Segment Start: SUPPLIED RECORDS

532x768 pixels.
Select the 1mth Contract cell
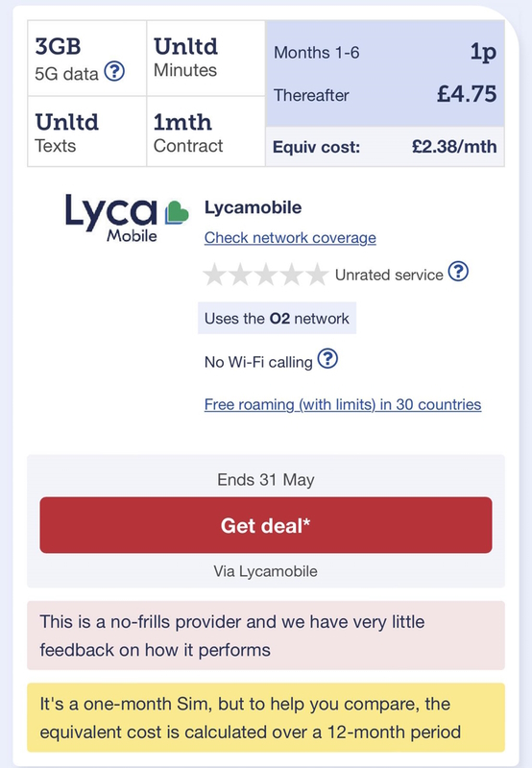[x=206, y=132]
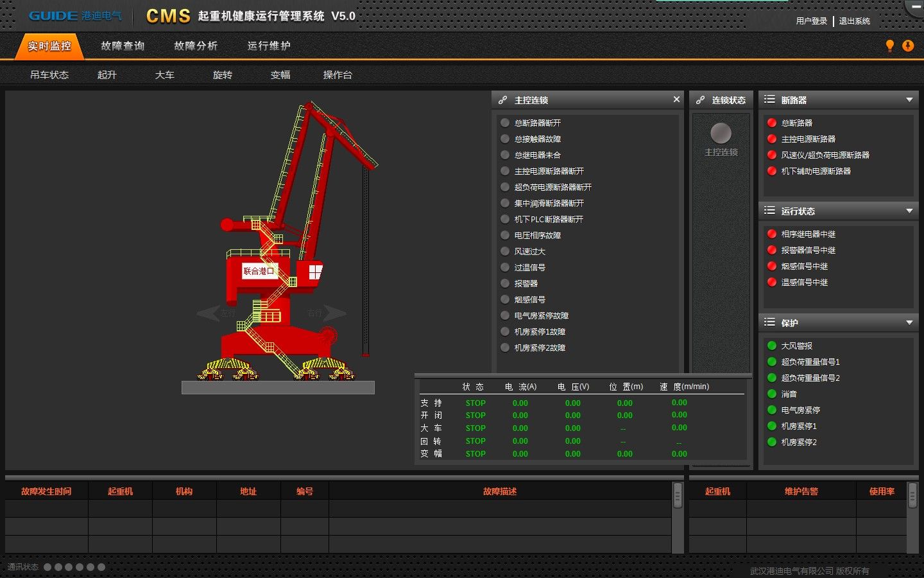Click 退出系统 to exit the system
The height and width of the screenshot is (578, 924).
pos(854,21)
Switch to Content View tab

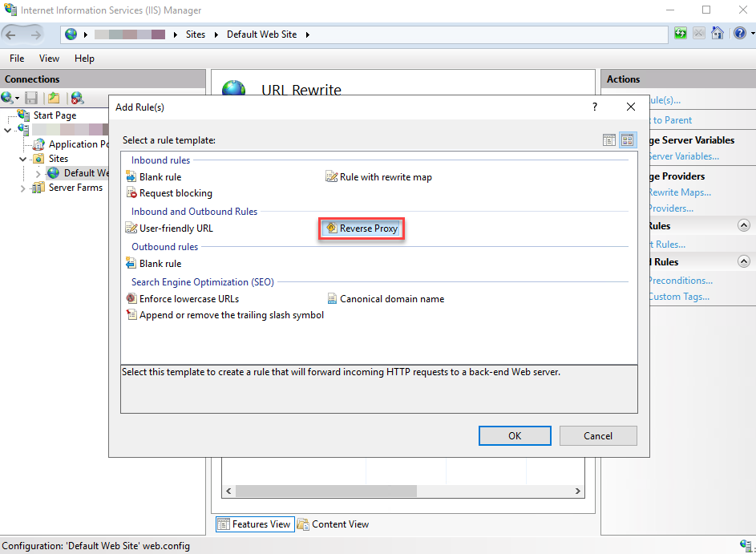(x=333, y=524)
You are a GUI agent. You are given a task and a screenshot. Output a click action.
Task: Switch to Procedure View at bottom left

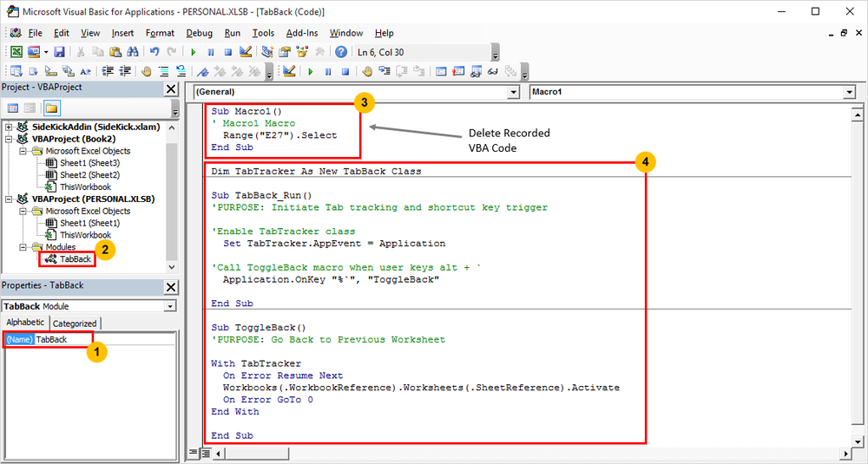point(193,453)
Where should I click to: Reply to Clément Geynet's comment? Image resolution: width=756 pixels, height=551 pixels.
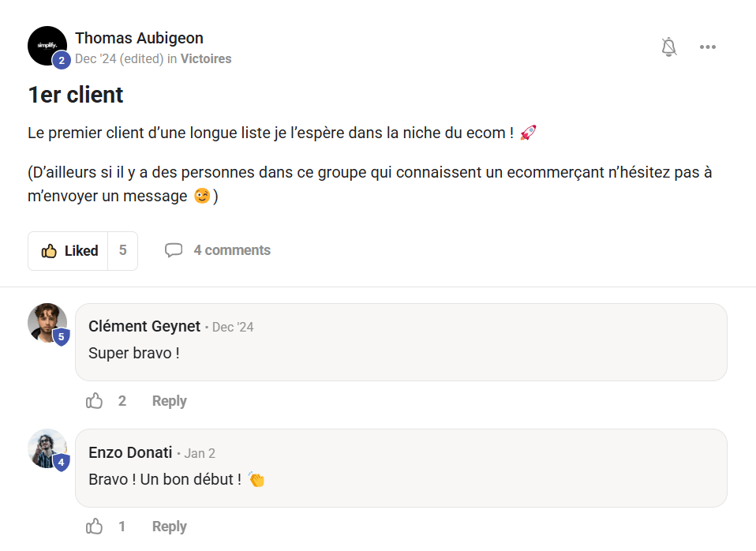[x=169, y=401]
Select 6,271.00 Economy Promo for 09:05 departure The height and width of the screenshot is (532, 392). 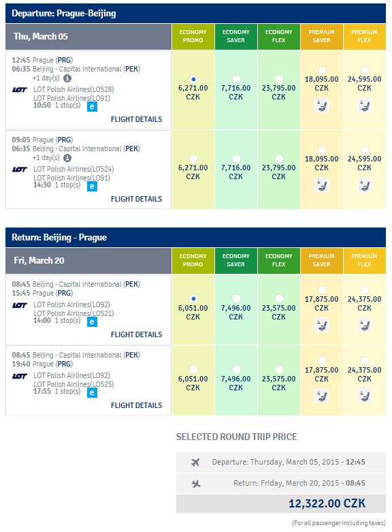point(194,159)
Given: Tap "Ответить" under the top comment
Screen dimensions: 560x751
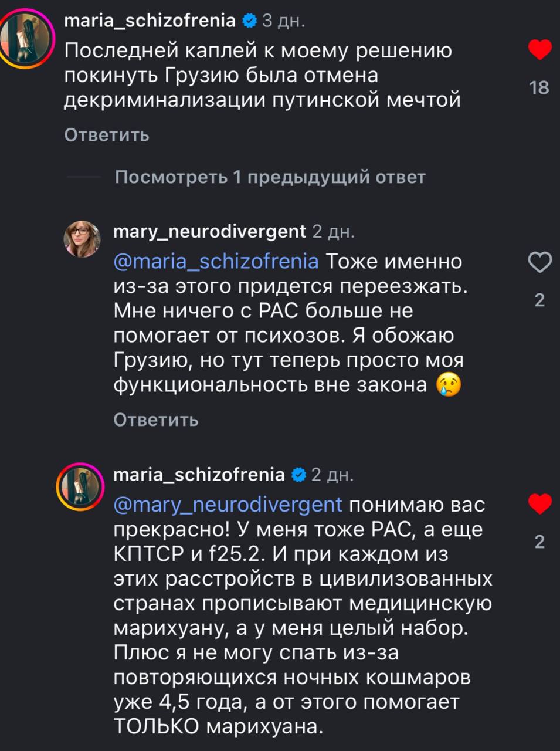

Segment End: SUPPLIED RECORDS

**TASK TO COMPLETE:** Every line from the start of the material through the line containing "You are a GUI" is needed exactly as written; the pictures are not.

**RESPONSE:**
532x768 pixels.
Select the 1mth Contract cell
[x=206, y=132]
Click 退出系统 to exit the system
The height and width of the screenshot is (578, 924).
pos(854,21)
Switch to Content View tab

(x=333, y=524)
You are a GUI agent. You are given a task and a screenshot. Output a click action.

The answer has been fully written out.